我們在使用java jdk的net包中HttpURLConnection,發送http post請求時ok,但是要發送給https post請求的時后,就不行,往往會報下面的錯誤:
javax.net.ssl.SSLHandshakeException: sun.security.validator.ValidatorException: PKIX path building failed: sun.security.provider.certpath.SunCertPathBuilderException: unable to find valid certification path to requested target
at sun.security.ssl.Alerts.getSSLException(Alerts.java:192)
at sun.security.ssl.SSLSocketImpl.fatal(SSLSocketImpl.java:1904)
at sun.security.ssl.Handshaker.fatalSE(Handshaker.java:279)
at sun.security.ssl.Handshaker.fatalSE(Handshaker.java:273)
at sun.security.ssl.ClientHandshaker.serverCertificate(ClientHandshaker.java:1446)
at sun.security.ssl.ClientHandshaker.processMessage(ClientHandshaker.java:209)
at sun.security.ssl.Handshaker.processLoop(Handshaker.java:901)
at sun.security.ssl.Handshaker.process_record(Handshaker.java:837)
at sun.security.ssl.SSLSocketImpl.readRecord(SSLSocketImpl.java:1023)
at sun.security.ssl.SSLSocketImpl.performInitialHandshake(SSLSocketImpl.java:1332)
at sun.security.ssl.SSLSocketImpl.startHandshake(SSLSocketImpl.java:1359)
at sun.security.ssl.SSLSocketImpl.startHandshake(SSLSocketImpl.java:1343)
at sun.net.www.protocol.https.HttpsClient.afterConnect(HttpsClient.java:563)

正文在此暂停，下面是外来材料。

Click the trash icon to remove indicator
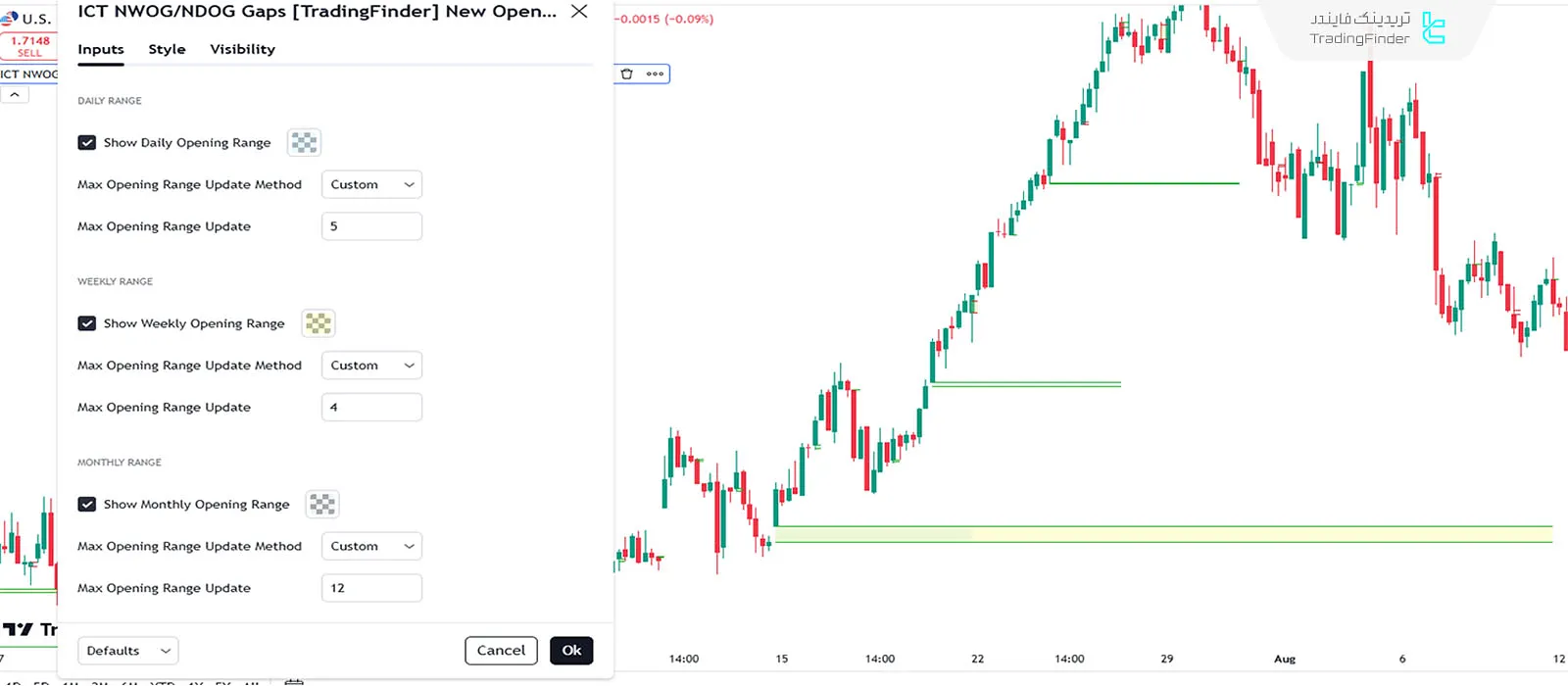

at sun.net.www.protocol.https.AbstractDelegateHttpsURLConnection.connect(AbstractDelegateHttpsURLConnection.java:185)
at sun.net.www.protocol.https.HttpsURLConnectionImpl.connect(HttpsURLConnectionImpl.java:153)
sun.reflect.NativeMethodAccessorImpl.invoke(NativeMethodAccessorImpl.java:57)

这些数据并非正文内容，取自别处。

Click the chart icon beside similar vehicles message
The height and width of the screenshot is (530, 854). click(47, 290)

at sun.reflect.DelegatingMethodAccessorImpl.invoke(DelegatingMethodAccessorImpl.java:43)
at java.lang.reflect.Method.invoke(Method.java:606)
at org.junit.runners.model.FrameworkMethod$1.runReflectiveCall(FrameworkMethod.java:47)
at org.junit.internal.runners.model.ReflectiveCallable.run(ReflectiveCallable.java:12)
at org.junit.runners.model.FrameworkMethod.invokeExplosively(FrameworkMethod.java:44)
at org.junit.internal.runners.statements.InvokeMethod.evaluate(InvokeMethod.java:17)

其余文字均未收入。